Indian writer, journalist, novelist (1952–2009)

K. N. Y. Patanjali was a noted writer, journalist from Andhra Pradesh. He worked in various news papers like Eenadu, Andhra Bhoomi, Udayam and Andhra Prabha. He was also the editor of Sakshi news paper. He wrote many novels and short stories. Most of his writings has his own style of satire. He died on 11 March 2009 in Visakhapatnam.

== Personal life ==
Patanjali was born on 29 March 1952 in Alamanda of Vizianagaram district of Andhra Pradesh to the couple K. V. V. Gopala Raju and Seeta Devi. While pursuing his elementary education, he also learnt Ayurveda from his father. He started writing from young age.

== Journalist ==
He joined Eenadu news paper as a journalist in 1975 in worked there till 1984. From 1984 to 1990, he worked for Udayam news paper. Later he also worked for Andhra Bhoomi, and Mahanagar. He started his own news paper Patanjali Patrika and ran it for 16 months. Then he joined Andhra Prabha in 2003. He worked with TV9 for a few months before taking over as an editor of Sakshi. He fell ill after some time.
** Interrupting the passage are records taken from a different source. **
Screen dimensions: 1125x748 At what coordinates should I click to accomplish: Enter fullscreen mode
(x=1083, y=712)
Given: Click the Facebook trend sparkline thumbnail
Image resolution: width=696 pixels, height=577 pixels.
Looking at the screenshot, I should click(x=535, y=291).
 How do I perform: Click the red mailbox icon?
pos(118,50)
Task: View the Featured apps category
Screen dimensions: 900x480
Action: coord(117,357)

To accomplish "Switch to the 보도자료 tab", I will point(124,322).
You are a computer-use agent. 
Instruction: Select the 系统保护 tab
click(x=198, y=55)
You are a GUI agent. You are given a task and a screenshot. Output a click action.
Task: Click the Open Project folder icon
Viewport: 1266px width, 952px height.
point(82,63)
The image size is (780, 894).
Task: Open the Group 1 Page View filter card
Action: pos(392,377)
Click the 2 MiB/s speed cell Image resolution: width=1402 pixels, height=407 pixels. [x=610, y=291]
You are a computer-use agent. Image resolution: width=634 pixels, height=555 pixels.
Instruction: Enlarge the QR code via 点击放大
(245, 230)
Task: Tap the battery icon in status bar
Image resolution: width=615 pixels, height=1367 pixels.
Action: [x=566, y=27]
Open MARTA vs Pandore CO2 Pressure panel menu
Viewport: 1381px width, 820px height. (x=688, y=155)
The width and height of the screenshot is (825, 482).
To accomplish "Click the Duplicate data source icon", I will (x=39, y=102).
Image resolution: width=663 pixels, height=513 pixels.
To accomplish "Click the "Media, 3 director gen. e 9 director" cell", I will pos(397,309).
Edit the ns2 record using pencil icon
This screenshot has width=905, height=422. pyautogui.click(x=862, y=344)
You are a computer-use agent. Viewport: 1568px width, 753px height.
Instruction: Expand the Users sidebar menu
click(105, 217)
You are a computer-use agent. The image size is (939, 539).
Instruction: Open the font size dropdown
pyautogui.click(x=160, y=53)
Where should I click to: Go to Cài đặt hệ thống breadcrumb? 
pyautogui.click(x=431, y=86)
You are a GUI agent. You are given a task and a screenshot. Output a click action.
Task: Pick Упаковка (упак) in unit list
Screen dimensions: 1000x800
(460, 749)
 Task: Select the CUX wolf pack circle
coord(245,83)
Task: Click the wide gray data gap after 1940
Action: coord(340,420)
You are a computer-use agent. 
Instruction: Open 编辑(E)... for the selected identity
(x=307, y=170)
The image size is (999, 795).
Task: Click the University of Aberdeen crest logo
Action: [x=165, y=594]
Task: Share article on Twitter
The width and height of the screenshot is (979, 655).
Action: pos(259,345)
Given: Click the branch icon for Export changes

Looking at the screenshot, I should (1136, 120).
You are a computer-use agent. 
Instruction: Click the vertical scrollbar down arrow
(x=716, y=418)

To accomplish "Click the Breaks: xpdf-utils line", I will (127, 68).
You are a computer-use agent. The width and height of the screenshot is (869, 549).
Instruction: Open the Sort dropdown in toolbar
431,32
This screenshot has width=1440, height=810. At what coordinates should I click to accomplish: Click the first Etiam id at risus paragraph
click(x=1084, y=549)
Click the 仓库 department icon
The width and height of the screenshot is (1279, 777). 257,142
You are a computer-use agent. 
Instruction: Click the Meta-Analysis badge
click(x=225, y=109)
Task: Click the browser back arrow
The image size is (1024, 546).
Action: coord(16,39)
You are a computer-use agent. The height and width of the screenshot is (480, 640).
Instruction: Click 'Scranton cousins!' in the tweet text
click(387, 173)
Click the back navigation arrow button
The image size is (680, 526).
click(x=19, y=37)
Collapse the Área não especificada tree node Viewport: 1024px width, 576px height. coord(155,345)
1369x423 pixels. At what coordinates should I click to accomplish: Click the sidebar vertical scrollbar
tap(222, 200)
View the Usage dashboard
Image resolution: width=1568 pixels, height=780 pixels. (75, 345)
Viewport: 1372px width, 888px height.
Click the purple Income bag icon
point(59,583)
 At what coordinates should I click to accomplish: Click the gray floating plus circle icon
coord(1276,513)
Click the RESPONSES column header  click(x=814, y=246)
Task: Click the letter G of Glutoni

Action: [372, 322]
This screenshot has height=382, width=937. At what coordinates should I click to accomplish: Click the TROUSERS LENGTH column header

He died on 11 March 2009 in Visakhapatnam in a private hospital.

== Writer ==
He was inspired by the writings of Raavi Sastry. Pempudu Jantuvu (Pets) is based on the lives of journalists. Khaki Vanam (Brown garden) is based on the lives of the Police.

== Writings ==
- Amrutopamanam
- Khaki Vanam
- Pempudu Jantuvulu
- Rajugoru
- Veera Bobbili
- Gopatrudu
- Pilaka Tirugudu Puvvu
- Raju Gari Logillu
- Patanjali Bhashyam

Manasu Foundation published his complete works in two volumes.